Laut den Angaben des Sicherheitsdienstes schreibt Mitterhuber im Herbst 1918 an die Gesandtschaft der Schweiz in Paris mit der Bitte um Nachricht über Frau Cécile Hallot, die er als seine Ehefrau bezeichnet. Der Sicherheitsdienst und der Präfekt fordern Mitterhuber auf, Beweise dafür vorzulegen oder doch glaubwürdig zu versichern, dass er tatsachlich mit Cécile Hallot verheiratet sei. Nach den Informationen, die den beiden Behörden vorliegen, sei diese nämlich nicht seine Ehefrau, sondern seine Geliebte.

Der Unterpräfekt von Brest (die Präfektur des Departements Finistère befindet sich in Quimper), zuständig für das Lager Île Longue, geht der Sache nach und fordert Mitterhuber auf, sich zu erklären. In einem leider nicht erhaltenen Schreiben gibt Mitterhuber die überraschende Auskunft, er kenne Frau Hallot überhaupt nicht und sei im Übrigen mit Frau Mitterhuber, geb. Delmas aus Arpajon im Cantal verheiratet.

Angehörige

Der Name Mitterhuber gehört zu den weniger geläufigen Nachnamen. Auch heute noch ist er hauptsächlich in Bayern anzutreffen.

Julius Mitterhuber ist 1914 zwar verheiratet, hat aber nach seinen eigenen Angaben aus dem Jahr 1914 keine Kinder [8].

Es gibt drei Geschwister. Die ältere Schwester Karolina Theresa wurde am 29. März 1867 geboren und war seit dem 5. April 1904 mit dem Leutnant Rudolf Mohr aus Perleberg (Preußen) verheiratet. Der ältere Bruder Friedrich wurde am 21. März 1868 geboren und war wie Julius Arzt. Der jüngere Bruder Max wurde am 25. Mai 1882 geboren und ist am 30. April 1954 verstorben (wurde tot aufgefunden). Er war Offizier. [9]

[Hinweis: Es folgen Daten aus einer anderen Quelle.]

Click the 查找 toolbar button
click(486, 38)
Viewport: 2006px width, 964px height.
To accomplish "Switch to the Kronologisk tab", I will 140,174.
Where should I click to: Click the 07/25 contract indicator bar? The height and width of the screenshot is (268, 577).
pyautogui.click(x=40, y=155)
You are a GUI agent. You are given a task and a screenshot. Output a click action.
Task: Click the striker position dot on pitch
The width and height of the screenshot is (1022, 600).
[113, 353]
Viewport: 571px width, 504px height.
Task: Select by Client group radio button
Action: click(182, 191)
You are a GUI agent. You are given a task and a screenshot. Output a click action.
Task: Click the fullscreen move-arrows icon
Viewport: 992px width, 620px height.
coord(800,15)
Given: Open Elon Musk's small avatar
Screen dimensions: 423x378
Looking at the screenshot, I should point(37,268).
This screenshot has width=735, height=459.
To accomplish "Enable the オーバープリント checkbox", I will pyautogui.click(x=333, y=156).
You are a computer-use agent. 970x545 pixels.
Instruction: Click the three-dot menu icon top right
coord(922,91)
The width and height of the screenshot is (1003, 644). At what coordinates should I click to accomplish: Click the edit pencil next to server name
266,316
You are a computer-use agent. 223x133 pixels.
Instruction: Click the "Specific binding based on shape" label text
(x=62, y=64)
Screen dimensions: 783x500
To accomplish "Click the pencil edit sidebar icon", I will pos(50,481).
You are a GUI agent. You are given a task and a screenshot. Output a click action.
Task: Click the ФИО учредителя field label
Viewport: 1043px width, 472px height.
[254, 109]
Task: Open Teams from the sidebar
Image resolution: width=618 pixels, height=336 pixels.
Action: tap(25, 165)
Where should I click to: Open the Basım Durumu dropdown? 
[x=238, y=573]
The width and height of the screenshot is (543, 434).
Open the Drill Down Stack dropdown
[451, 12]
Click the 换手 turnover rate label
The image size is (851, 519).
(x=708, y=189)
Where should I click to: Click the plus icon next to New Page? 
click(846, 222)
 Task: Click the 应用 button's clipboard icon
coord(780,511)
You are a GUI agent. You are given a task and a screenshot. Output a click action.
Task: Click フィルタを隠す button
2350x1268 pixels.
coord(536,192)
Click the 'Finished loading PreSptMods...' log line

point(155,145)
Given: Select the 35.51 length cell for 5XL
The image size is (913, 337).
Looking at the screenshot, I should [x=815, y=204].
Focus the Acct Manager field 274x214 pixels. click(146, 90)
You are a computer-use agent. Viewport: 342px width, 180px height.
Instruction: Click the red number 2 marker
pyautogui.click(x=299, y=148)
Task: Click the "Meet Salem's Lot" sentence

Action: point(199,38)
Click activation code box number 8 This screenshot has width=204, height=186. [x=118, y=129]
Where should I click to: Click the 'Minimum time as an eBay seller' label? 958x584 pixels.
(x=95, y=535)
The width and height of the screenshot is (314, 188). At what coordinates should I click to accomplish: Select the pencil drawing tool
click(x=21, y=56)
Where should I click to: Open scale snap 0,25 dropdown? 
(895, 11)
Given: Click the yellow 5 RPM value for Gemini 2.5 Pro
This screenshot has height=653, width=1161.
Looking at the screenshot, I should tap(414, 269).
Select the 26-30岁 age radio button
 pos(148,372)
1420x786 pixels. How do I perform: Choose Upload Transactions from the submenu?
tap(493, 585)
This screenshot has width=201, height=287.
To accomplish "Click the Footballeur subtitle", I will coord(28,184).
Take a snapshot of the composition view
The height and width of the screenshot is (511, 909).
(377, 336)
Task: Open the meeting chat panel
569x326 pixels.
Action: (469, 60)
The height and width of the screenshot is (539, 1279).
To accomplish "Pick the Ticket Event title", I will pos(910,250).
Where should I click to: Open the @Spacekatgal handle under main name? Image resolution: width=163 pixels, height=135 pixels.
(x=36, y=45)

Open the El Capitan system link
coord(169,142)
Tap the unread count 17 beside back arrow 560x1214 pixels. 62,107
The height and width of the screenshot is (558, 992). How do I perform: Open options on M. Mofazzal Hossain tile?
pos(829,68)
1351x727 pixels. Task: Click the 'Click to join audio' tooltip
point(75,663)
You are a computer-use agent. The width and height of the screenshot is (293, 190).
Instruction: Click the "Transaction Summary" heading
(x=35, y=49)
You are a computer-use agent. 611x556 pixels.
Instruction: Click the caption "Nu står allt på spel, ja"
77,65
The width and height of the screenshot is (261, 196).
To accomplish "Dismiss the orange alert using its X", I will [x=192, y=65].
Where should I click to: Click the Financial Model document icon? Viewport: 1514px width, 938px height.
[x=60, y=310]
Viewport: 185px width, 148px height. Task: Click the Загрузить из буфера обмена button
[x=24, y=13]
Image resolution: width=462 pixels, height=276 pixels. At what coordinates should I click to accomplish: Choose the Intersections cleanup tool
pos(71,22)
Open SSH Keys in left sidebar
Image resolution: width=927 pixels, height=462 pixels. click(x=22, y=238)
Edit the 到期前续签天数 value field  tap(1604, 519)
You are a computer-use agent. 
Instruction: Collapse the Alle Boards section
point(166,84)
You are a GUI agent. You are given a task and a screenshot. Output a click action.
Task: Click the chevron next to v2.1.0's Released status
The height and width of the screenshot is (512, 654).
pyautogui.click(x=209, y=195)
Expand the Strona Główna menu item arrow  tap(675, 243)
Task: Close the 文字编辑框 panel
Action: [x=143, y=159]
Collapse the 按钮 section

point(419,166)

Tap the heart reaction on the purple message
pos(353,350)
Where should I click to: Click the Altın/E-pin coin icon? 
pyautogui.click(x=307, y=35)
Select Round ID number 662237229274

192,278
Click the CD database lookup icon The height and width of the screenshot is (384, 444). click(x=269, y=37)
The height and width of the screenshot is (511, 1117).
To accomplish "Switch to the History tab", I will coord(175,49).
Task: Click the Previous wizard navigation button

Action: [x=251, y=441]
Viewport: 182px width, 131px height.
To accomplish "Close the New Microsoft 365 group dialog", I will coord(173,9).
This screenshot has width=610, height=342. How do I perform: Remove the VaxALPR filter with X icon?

Datenblatt Xaver Mitterhuber,
Personal file of Xaver Mitterhuber,
Stadtarchiv Regensburg

Schlussbemerkungen

Wir haben also eine ganze Menge über Julius Mitterhuber herausfinden können, aber das eigentliche Ziel unserer Suche haben wir nicht erreicht. Dieses Ziel besteht darin, Familienangehörige, Nachkommen der Internierten ausfindig zu machen, in der Hoffnung, auf diesem Wege an zuverlässige Berichte über das Lagerleben zu kommen. Berichte, die frei von Zensur geschrieben wurden. Die hat es sicher gegeben und die gibt es vielleicht noch. Und das ist einer der Gründe dafür, dass wir versuchen, Kontakt zu den Nachkommen der Internierten aufzunehmen, in der Hoffnung, von diesen persönliche, authentische, aufschlussreiche Dokumente zu erhalten.